Le problème de nombreux projets vient du fait qu’ils ne font qu’optimiser un point précis : soit ils ne font que la chaîne, soit ils ne font que l’application. Au final, il devient difficile de former une boucle fermée complète. Or, la voie choisie par IDN est plus difficile : construire en même temps une chaîne, un portefeuille, un système complet de circulation d’actifs et une passerelle d’accès aux applications. En particulier, au niveau du portefeuille, il ne s’agit plus seulement d’un outil de stockage d’actifs : c’est l’entrée centrale de tout l’écosystème, portant des fonctions comme la gestion d’actifs multi-chaînes, l’interaction avec les DApp, les paiements transfrontaliers, ainsi que la gestion de l’identité et des données des utilisateurs — et cela se reflète de façon très claire dans sa conception et ses scénarios d’utilisation. Fondamentalement, cette structure résout en même temps les problèmes de « circulation des actifs » et de « circulation des données », au lieu d’optimiser un seul maillon.
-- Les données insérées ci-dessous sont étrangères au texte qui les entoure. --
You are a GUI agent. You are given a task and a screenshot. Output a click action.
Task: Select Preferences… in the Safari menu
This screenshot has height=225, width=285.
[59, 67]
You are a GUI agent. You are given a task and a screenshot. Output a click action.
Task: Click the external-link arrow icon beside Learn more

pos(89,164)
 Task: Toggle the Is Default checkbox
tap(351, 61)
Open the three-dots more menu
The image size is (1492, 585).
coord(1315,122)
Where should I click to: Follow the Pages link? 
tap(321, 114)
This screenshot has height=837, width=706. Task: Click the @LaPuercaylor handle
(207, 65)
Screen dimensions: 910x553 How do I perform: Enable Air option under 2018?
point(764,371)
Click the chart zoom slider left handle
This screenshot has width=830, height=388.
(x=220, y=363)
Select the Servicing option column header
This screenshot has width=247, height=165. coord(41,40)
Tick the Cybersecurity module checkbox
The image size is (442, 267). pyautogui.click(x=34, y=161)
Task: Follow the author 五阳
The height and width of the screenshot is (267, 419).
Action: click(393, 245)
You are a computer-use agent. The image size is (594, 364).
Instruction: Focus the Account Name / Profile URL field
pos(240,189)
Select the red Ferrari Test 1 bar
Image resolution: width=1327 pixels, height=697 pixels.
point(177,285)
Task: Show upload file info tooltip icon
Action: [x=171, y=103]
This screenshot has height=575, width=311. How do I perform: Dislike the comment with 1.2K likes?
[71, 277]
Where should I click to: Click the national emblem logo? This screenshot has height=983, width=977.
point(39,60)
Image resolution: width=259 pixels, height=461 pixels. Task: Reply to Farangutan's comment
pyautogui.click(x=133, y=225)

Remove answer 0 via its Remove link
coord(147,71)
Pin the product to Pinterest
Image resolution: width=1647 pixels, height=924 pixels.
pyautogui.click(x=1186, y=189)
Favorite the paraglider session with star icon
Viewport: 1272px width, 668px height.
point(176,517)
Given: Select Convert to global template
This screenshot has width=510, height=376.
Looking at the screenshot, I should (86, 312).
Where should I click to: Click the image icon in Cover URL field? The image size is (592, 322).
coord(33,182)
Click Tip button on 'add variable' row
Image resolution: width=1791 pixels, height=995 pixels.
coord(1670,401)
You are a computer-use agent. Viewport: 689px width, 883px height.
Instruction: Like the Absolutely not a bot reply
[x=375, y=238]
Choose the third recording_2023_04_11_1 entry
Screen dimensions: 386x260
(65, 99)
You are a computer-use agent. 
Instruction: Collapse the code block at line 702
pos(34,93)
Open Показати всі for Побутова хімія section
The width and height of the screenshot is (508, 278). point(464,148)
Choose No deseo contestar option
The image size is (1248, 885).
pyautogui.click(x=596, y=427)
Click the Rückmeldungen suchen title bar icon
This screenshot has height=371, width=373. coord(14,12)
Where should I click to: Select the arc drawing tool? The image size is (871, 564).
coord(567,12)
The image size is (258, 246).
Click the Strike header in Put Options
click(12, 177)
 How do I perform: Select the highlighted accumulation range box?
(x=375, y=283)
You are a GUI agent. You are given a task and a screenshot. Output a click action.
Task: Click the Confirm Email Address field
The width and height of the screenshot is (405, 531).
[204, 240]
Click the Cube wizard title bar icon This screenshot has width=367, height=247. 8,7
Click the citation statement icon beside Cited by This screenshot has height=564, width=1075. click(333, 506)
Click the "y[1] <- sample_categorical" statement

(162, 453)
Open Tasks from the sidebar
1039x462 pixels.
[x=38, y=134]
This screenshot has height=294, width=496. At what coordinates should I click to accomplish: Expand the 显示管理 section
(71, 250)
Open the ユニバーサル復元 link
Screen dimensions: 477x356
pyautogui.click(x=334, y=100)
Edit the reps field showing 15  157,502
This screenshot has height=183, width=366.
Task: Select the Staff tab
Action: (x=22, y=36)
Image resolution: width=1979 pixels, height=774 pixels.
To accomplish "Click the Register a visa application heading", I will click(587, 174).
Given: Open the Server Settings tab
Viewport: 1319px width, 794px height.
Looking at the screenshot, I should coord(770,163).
Pourquoi ce récit commence à avoir un sens seulement maintenant

Du point de vue du cycle de l’industrie, cette voie tombe justement au moment d’un tournant en train de se produire, mais pas encore pleinement visible. Jusqu’ici, le marché se focalisait sur les rendements élevés, les hauts APY et le retour à court terme ; après plusieurs vagues de dé-sélection des projets, le marché se tourne progressivement vers l’attention accordée à la valeur réelle, à la sécurité à long terme et à la stabilité du système. Seulement, cette transformation ne se fera pas en lançant des slogans : elle se traduira par des choix de capitaux. À ce stade, les projets dotés de capacités de base ne sont souvent pas compris immédiatement, mais une fois que le récit bascule, l’ampleur de la réévaluation de leur valeur est généralement amplifiée.

Conclusion : les vraies opportunités viennent souvent d’endroits qui « n’ont pas encore été compris »

Chaque cycle de l’industrie est, dans l’essentiel, un processus de filtrage. Le cycle précédent filtrait la capacité narrative, et cette fois-ci le tri commence à se faire sur la capacité de survie. Ce qu’IDN Network fait aujourd’hui n’est peut-être pas encore largement compris, et cela semble même pas assez « sexy », mais lorsque la sécurité deviendra le récit central de la prochaine phase, les projets qui disposent réellement de capacités à la base ne seront souvent pas des réponses improvisées, mais plutôt ceux qui ont déjà été planifiés en amont.